*** THE RECORDS ***

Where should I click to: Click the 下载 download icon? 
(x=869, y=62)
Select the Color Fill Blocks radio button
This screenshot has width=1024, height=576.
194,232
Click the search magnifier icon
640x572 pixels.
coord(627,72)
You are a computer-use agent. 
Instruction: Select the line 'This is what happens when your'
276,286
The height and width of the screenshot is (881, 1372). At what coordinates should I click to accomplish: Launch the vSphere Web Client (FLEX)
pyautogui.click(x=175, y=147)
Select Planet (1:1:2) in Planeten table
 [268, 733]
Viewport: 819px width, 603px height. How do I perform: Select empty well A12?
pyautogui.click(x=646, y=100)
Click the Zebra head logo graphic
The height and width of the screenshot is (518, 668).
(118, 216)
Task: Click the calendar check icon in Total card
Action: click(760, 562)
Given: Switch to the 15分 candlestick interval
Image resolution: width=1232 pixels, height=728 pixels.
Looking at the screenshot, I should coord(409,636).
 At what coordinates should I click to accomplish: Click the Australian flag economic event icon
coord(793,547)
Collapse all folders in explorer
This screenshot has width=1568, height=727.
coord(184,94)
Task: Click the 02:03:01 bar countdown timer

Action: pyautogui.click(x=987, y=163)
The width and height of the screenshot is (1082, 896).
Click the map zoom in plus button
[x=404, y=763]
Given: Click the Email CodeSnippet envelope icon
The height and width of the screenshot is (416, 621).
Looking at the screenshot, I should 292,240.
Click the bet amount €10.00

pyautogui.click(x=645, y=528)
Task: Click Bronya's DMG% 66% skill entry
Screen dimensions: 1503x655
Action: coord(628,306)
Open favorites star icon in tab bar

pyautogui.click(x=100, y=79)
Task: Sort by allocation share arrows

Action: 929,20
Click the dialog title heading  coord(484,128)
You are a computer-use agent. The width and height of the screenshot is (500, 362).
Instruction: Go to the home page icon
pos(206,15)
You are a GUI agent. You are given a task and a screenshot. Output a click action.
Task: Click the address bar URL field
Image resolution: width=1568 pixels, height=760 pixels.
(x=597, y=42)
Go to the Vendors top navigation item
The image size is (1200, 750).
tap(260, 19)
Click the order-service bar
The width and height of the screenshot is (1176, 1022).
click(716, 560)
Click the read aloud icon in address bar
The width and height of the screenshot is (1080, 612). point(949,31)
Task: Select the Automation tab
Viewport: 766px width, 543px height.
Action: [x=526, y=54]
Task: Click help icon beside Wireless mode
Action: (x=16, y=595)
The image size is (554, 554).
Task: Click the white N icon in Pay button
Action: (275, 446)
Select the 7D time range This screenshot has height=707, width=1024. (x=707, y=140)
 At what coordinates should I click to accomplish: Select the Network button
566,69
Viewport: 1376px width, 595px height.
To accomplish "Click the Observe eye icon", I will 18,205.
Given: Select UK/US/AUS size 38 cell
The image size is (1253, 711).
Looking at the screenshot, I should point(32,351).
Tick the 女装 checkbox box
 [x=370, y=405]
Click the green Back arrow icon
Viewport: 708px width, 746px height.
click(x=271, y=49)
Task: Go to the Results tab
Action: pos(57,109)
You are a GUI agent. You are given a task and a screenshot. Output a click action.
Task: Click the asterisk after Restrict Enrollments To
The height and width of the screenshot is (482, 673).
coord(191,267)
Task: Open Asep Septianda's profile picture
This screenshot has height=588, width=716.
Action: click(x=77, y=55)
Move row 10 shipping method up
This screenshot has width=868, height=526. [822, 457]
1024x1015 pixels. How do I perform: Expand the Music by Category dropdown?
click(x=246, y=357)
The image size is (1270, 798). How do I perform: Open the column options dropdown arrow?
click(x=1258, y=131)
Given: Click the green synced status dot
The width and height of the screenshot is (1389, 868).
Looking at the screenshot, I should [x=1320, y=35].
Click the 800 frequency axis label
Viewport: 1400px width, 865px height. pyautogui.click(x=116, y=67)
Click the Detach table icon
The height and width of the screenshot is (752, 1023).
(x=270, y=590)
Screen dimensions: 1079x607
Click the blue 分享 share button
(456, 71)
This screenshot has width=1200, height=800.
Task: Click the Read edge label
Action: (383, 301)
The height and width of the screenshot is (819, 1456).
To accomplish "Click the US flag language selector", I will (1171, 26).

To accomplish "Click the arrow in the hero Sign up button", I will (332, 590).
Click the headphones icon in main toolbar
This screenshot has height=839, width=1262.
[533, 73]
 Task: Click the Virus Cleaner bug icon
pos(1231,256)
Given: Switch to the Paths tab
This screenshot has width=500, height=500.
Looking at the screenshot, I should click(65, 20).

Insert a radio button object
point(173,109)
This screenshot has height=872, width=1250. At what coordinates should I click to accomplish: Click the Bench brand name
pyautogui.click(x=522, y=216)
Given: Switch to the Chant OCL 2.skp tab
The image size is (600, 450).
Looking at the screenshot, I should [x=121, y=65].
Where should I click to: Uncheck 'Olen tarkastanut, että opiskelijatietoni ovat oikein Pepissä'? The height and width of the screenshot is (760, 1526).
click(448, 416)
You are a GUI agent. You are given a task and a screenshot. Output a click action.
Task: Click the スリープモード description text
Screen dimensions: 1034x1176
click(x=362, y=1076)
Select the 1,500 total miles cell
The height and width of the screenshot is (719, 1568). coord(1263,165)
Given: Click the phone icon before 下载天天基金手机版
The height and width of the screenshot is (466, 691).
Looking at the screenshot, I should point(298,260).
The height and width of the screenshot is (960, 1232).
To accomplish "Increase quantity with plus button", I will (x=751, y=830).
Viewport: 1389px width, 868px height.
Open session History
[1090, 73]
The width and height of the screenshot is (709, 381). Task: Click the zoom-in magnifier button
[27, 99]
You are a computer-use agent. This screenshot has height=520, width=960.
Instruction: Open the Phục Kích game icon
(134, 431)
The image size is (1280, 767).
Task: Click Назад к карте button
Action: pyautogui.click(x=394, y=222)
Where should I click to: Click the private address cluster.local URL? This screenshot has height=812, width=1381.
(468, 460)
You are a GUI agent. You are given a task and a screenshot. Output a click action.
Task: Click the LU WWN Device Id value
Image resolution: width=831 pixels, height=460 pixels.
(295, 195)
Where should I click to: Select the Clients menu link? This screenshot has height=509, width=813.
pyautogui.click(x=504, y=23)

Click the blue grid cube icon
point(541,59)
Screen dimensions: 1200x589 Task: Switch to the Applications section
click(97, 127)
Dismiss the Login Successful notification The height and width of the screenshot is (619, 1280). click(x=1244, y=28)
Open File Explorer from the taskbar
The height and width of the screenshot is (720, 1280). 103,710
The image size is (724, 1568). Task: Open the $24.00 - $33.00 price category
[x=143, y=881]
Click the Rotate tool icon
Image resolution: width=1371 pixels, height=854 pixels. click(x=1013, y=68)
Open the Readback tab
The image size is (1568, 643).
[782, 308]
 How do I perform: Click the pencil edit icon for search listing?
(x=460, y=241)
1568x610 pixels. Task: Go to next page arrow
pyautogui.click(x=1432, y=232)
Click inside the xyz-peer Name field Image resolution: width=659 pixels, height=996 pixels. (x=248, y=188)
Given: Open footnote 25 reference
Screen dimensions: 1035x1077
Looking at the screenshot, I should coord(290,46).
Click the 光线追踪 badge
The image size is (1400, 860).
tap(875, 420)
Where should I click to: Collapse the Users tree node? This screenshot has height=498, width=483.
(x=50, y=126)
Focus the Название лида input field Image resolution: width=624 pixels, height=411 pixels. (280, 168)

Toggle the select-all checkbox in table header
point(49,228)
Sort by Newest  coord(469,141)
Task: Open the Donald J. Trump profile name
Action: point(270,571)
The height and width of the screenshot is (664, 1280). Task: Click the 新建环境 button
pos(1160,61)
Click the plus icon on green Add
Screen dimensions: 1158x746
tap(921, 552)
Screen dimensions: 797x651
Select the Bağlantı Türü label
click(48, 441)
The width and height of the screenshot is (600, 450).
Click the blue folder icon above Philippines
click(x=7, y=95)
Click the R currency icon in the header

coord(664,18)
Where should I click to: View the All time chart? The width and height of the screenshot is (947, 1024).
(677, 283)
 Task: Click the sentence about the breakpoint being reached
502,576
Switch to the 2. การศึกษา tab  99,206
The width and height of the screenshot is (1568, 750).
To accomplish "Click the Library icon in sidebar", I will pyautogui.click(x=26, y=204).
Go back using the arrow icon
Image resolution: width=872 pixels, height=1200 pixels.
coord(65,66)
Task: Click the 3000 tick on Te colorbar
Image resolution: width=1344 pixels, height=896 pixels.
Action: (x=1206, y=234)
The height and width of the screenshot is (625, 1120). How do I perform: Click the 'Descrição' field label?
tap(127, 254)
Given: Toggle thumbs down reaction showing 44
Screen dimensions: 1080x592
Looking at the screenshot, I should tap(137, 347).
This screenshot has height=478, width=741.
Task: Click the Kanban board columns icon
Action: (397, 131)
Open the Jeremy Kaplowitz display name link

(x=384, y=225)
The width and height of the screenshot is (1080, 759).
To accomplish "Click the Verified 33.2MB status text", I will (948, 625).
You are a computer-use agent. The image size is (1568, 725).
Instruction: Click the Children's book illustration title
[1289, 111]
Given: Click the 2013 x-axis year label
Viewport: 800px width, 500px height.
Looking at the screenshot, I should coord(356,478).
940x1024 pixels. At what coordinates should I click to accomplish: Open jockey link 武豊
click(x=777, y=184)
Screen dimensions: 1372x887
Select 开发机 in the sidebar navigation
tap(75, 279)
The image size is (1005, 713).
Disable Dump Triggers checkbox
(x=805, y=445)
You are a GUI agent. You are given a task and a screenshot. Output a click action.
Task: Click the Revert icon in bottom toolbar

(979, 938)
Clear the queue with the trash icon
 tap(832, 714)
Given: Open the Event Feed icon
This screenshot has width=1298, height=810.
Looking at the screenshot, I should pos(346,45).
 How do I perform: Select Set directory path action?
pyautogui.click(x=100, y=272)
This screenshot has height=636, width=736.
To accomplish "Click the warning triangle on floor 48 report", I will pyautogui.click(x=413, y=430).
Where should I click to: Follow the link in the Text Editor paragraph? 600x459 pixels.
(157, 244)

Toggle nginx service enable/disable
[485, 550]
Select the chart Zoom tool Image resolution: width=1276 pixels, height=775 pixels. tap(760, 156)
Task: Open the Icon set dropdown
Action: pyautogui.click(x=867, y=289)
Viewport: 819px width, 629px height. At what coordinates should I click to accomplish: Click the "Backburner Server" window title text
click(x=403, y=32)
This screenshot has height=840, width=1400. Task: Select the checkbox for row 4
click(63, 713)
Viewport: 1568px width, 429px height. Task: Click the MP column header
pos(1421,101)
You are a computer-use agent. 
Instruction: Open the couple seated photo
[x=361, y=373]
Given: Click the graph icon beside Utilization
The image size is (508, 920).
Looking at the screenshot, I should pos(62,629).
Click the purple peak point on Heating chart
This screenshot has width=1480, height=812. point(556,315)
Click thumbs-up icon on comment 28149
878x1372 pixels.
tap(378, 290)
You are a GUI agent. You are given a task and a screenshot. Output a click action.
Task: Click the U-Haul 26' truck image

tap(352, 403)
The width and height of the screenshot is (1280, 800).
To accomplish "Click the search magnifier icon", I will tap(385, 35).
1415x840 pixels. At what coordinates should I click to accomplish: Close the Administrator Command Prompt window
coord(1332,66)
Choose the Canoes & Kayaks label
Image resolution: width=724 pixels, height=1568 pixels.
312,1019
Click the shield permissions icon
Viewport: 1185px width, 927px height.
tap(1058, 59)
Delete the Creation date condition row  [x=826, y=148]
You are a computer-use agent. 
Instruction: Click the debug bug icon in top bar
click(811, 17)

*** End of THE RECORDS ***

For the word "thumbs", find every line in the data that holds it and copy that line.

Given: Toggle thumbs down reaction showing 44
Click thumbs-up icon on comment 28149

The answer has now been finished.